Compelling attendance won’t result in more autistic pupils in school
The Government today published its Schools Bill with Education Secretary Nadhim Zahawi announcing a 'strict' and 'non-negotiable' approach on school attendance.
The Bill will order schools across England to produce plans for addressing absenteeism. The Government also plans to issue new central guidance on the best approach to fining parents whose children are absent from school. Over 40,000 autistic pupils (31%) were persistent absentees in 2020/21.
Responding to the bill, Jolanta Lasota, Chief Executive of Ambitious about Autism, said:
“These measures are a regressive step and miss the point entirely about why many autistic pupils can’t attend school.
“Autistic young people tell us they desperately want to go to school, just like everyone else, but many can’t because of inaccessible school environments, teaching, and expectations that they be something they are not: neurotypical.
“Compelling these young people to be at a school they can’t access, without the support they need to attend, will not help them learn. Punishing their families with fines will not make the slightest difference – it will just further penalise families who already struggle to get support for their children.
“The Schools Bill must be amended to focus on the changes schools need to make - to environment, culture, and teaching practice - to enable autistic children to attend and learn.

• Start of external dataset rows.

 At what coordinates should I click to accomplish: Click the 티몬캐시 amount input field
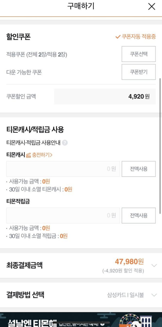[x=63, y=169]
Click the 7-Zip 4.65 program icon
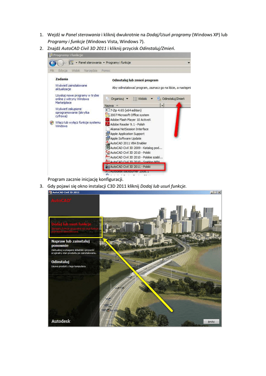 pyautogui.click(x=107, y=110)

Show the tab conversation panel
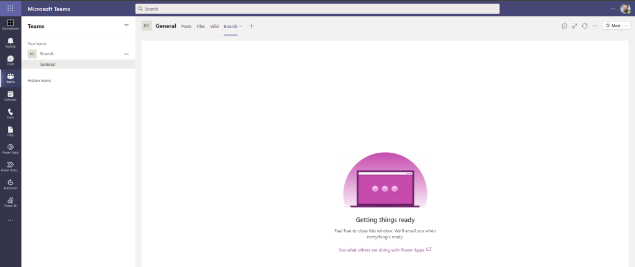(x=564, y=26)
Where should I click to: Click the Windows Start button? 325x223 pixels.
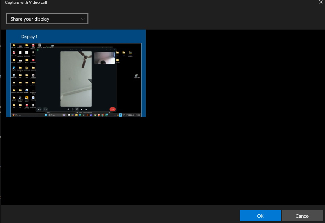click(45, 114)
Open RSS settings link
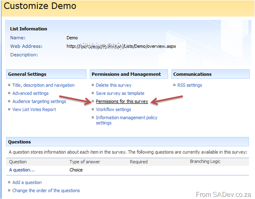 (190, 85)
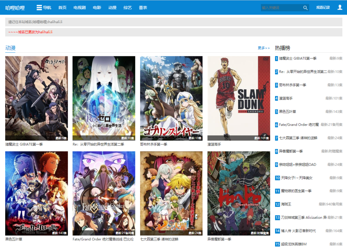The width and height of the screenshot is (347, 250).
Task: Select the Goblin Slayer poster image
Action: click(171, 98)
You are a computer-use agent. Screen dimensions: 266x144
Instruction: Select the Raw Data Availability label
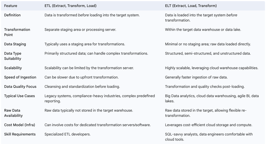point(14,113)
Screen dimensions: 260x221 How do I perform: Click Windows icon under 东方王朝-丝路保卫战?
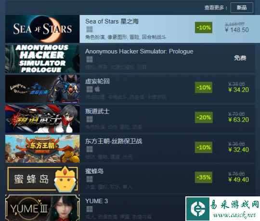click(x=90, y=149)
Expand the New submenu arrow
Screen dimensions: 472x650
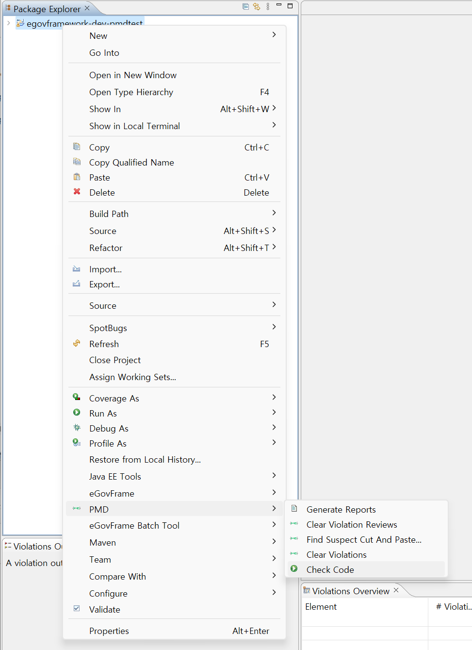(274, 35)
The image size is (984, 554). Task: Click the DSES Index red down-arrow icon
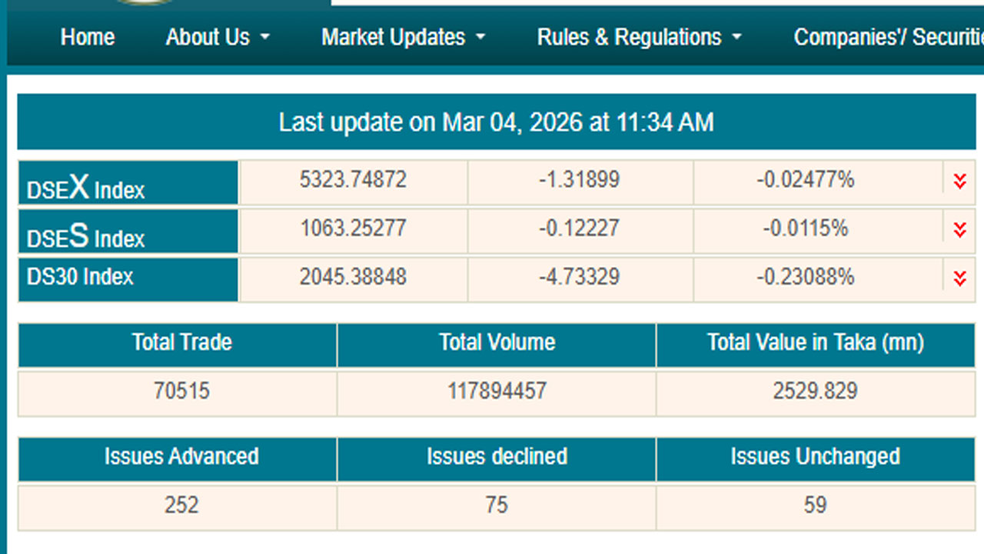click(959, 229)
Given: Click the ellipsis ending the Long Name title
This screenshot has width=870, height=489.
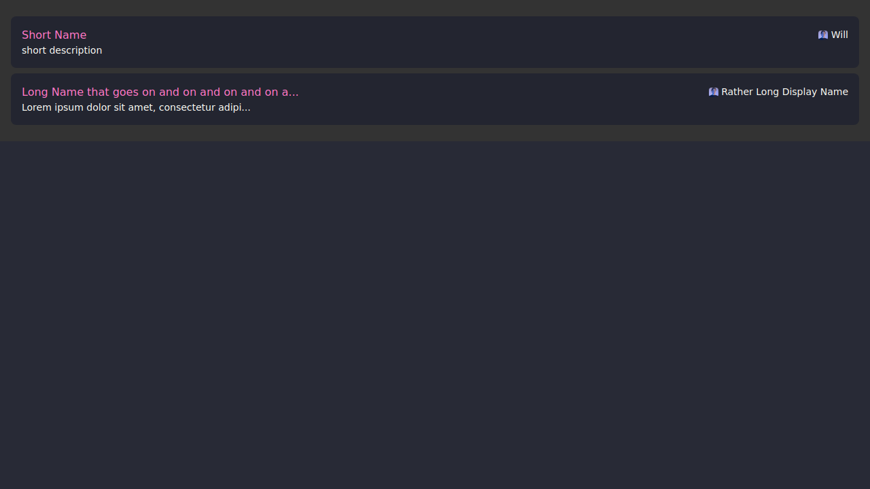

If mainstream education policy continues to treat children with SEND as an afterthought, then the Government’s SEND Review will have no impact.”
- 43,040 (30.1%) autistic pupils were persistent absentees in 2020/21.
- Exclusions of autistic children have more than doubled in the last ten years, from 2,282 in 2010 to 5,197 in 2020. Statistics: exclusions - GOV.UK (www.gov.uk)
- 50% of parents of autistic young people reported their child had been unlawfully sent home from school or denied an education in a 2019 survey by Ambitious about Autism.